Farah: Things are good. I had a flare-up before I got
pregnant but generally things are good. I’ve been pretty much in remission. But
that was tough, I had to take about six months off work in the prime of my
career, the beginning of my career, but so far so good.
Have either
of you had to deal with social media negativity, Twitter trolls, that sort of
thing?
Alan: We’re
both pretty active on social media. I’ve long been active in my other role as
Queen’s Park Bureau Chief, so much of my content is very political which raises
the ire of many people, as objective as I am, and I try to be very objective on
Twitter. The Twitter trolls, I find, tend not to be personal. It’s more political.
I engage to a point until you realize there’s no sense. I might respond to the
first message, but when they just come back with more hysteria, that’s it.
Farah: There
are going to be some people who don’t like your work, that’s just how it is,
not everyone is going to be able to connect, and that’s fine. When I get it, I
just leave it alone. You take the compliments, you take the constructive
criticism. I love feedback when it’s relevant, because that’s how you get
better. I got a recent Facebook comment about being pregnant on air, ‘You just
started this job and now you’re pregnant! Jeez!’, but you just have to say
people are going to have their opinion, they don’t know the backstory.
And you don’t
let it bother you?
Farah: No, you can’t.
If you do, for me anyway, it could really affect my work.
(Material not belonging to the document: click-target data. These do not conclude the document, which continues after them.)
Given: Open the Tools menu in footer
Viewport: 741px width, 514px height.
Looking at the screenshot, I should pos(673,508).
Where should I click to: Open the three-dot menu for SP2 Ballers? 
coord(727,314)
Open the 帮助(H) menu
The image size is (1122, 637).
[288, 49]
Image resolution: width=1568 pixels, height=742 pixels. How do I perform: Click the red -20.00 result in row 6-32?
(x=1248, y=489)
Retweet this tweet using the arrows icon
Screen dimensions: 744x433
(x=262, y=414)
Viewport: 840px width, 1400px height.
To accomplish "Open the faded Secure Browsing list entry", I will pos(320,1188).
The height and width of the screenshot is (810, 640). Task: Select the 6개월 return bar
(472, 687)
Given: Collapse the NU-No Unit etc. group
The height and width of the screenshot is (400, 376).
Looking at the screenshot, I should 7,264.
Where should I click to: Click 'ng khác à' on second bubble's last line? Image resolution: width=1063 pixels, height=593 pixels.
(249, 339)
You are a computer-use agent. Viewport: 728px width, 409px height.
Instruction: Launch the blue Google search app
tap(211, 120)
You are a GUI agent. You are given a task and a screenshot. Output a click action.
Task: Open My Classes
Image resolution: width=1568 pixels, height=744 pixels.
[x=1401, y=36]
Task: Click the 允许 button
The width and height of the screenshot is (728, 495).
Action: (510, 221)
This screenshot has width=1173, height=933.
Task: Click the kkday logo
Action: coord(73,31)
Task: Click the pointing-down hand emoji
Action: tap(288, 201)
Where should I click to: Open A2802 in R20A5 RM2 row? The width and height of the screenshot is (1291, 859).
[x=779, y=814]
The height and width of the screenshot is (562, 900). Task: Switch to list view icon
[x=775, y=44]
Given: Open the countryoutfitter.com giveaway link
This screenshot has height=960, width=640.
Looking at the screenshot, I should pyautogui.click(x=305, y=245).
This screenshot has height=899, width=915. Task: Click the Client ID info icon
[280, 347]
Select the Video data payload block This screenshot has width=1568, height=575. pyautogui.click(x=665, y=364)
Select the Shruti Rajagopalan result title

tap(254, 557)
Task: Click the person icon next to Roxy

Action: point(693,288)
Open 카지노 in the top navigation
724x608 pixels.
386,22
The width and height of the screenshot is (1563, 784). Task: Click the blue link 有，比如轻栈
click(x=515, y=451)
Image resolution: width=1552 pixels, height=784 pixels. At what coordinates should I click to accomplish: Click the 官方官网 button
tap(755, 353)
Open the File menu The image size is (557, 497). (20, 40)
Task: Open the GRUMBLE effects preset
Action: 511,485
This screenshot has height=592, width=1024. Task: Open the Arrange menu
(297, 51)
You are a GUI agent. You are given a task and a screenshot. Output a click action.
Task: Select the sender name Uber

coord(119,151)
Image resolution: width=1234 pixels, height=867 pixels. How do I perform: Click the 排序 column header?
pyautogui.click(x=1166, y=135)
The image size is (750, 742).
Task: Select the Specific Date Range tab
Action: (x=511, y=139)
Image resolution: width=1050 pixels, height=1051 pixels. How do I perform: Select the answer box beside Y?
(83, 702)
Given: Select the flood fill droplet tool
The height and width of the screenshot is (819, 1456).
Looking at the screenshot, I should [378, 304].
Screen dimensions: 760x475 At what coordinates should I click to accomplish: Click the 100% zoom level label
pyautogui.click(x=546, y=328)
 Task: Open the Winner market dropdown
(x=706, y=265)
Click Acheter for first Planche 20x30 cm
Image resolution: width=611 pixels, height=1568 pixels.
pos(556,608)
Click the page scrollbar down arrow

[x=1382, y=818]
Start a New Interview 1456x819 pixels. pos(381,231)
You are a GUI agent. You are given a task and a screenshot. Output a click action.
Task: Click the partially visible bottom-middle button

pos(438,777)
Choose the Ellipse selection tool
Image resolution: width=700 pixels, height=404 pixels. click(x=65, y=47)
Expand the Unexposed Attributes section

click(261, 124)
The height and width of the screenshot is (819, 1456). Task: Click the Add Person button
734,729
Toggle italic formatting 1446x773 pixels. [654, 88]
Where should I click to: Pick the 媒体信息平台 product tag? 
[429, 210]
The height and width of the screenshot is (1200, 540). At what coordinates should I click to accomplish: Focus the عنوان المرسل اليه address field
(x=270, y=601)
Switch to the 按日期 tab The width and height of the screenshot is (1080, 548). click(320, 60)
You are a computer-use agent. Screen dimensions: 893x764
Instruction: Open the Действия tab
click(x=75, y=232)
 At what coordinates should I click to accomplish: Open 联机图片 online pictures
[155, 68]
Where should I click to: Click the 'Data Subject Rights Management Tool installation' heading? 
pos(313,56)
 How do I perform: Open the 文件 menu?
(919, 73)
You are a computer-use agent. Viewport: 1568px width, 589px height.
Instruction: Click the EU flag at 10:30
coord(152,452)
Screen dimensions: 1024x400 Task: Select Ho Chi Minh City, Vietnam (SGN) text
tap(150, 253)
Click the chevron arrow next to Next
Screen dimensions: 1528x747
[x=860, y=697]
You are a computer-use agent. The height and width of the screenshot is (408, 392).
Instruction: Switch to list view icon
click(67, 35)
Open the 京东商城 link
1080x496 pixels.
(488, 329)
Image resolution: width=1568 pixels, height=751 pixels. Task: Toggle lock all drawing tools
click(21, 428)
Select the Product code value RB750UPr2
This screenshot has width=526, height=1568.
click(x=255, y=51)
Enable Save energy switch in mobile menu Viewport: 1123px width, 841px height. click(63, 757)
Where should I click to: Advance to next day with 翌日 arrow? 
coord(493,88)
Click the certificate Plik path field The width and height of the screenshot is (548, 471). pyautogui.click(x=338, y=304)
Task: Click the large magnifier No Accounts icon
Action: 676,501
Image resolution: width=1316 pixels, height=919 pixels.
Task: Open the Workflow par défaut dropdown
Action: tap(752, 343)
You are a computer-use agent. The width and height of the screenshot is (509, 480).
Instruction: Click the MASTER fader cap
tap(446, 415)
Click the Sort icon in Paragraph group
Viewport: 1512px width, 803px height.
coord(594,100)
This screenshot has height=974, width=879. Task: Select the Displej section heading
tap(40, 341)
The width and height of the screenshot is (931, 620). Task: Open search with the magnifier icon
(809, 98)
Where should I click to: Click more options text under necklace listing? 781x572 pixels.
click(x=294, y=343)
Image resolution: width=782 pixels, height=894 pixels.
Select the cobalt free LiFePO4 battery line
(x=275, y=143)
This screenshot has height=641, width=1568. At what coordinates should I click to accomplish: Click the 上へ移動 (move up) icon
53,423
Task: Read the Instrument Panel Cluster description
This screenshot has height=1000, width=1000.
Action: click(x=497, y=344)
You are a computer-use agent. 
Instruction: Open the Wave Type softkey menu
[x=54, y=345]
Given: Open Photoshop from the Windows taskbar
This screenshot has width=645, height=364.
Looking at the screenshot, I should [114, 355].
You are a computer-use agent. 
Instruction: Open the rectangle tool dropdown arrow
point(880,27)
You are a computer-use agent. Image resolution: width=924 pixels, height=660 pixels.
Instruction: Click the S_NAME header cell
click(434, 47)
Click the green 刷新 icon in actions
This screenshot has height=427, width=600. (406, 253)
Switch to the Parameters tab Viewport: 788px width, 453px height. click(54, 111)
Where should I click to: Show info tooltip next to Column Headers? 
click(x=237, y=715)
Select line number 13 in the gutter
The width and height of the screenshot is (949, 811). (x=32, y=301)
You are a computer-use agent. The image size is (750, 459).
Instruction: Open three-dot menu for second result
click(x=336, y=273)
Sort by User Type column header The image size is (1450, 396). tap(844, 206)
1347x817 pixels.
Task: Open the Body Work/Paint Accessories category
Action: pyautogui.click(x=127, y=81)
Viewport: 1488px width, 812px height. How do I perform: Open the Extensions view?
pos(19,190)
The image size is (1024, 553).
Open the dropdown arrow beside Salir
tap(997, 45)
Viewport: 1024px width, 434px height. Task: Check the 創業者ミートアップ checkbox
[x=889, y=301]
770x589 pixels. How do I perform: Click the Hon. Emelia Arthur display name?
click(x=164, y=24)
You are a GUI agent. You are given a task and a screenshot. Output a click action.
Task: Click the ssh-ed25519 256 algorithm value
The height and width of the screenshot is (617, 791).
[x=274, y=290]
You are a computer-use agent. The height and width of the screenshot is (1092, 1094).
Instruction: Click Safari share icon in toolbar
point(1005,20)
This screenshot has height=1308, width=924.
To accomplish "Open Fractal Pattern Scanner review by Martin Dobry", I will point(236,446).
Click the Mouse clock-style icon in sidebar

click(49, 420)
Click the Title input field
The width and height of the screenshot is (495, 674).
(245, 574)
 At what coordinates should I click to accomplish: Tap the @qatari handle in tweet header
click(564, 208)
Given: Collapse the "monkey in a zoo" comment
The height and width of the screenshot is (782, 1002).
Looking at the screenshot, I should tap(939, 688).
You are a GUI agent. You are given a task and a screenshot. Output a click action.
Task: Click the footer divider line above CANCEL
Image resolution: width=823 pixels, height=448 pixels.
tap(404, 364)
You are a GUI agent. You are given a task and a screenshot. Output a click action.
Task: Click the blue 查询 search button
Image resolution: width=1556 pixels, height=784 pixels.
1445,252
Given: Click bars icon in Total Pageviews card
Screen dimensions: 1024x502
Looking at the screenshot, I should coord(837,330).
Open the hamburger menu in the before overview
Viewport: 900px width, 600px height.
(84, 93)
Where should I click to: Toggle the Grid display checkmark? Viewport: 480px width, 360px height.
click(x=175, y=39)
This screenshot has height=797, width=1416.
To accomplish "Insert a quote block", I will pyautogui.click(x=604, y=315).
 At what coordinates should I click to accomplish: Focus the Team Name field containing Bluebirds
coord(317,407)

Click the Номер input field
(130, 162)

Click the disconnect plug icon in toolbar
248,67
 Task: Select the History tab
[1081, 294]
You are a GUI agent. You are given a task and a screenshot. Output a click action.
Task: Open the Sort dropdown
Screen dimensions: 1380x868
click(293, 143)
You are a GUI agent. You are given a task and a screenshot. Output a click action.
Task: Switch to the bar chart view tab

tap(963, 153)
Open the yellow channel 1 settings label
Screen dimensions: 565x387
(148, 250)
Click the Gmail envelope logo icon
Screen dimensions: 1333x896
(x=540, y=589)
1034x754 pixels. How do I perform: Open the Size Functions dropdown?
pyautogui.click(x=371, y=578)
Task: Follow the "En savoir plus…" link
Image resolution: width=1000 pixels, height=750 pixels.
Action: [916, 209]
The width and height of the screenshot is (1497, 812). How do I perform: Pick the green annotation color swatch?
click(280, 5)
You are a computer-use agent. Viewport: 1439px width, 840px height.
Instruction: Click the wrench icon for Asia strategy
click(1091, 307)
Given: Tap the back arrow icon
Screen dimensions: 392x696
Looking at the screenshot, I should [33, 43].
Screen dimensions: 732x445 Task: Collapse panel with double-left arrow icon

I have to put up a
thick skin and say ‘This is just somebody’s opinion, what one person thinks’,
and that’s it.
Literally rubbing shoulders with the new anchors
I think the
message out there in the public is that women on television are judged more
harshly on their appearance than men, and perhaps are told how to look while the men
have it easier. I’m curious to know if either of you has ever been told by higher-ups to change your appearance in any way, or been given negative feedback?
Farah: No, I
don’t think that’s happened to me. Oh, I had one boss, and I kept my hair curly
once and he told me not to do that again, but that was somewhere else years
ago.
Alan: I
think at the beginning of my career I got a lot of that but probably deservedly
so, because I was in my early 20s at the time and didn’t know how to dress, but I haven't had any for a long time. I think you’re absolutely right though, because for
me, how tough is it to pick out a jacket, a shirt and a tie? You’ve got to work
to screw that up. Every once in a while someone will tweet at me, ‘Seriously
dude, you wore a checked shirt, striped tie and polka dot square!’
Farah: Yes, it’s
more the public telling us!
Alan: Or my
dad. He’ll say ‘What is with your hair?’ He’s my greatest fan and my harshest
critic.
Farah: It’s
so true! It’s family members! My aunts will write in, or my mom, and tell me
something about my lipstick, or that a color washes me out.
*****
They both look great to me (in person, as well as on-screen) and more importantly, they are doing a fantastic job as the new anchors of Global News Hour Toronto (weekdays from 5:50-6:30).
Thanks again to Alan, Farah and the Global team for inviting me behind-the-scenes, and I wish Farah good health and all the best with her baby-to-be now that she is on leave.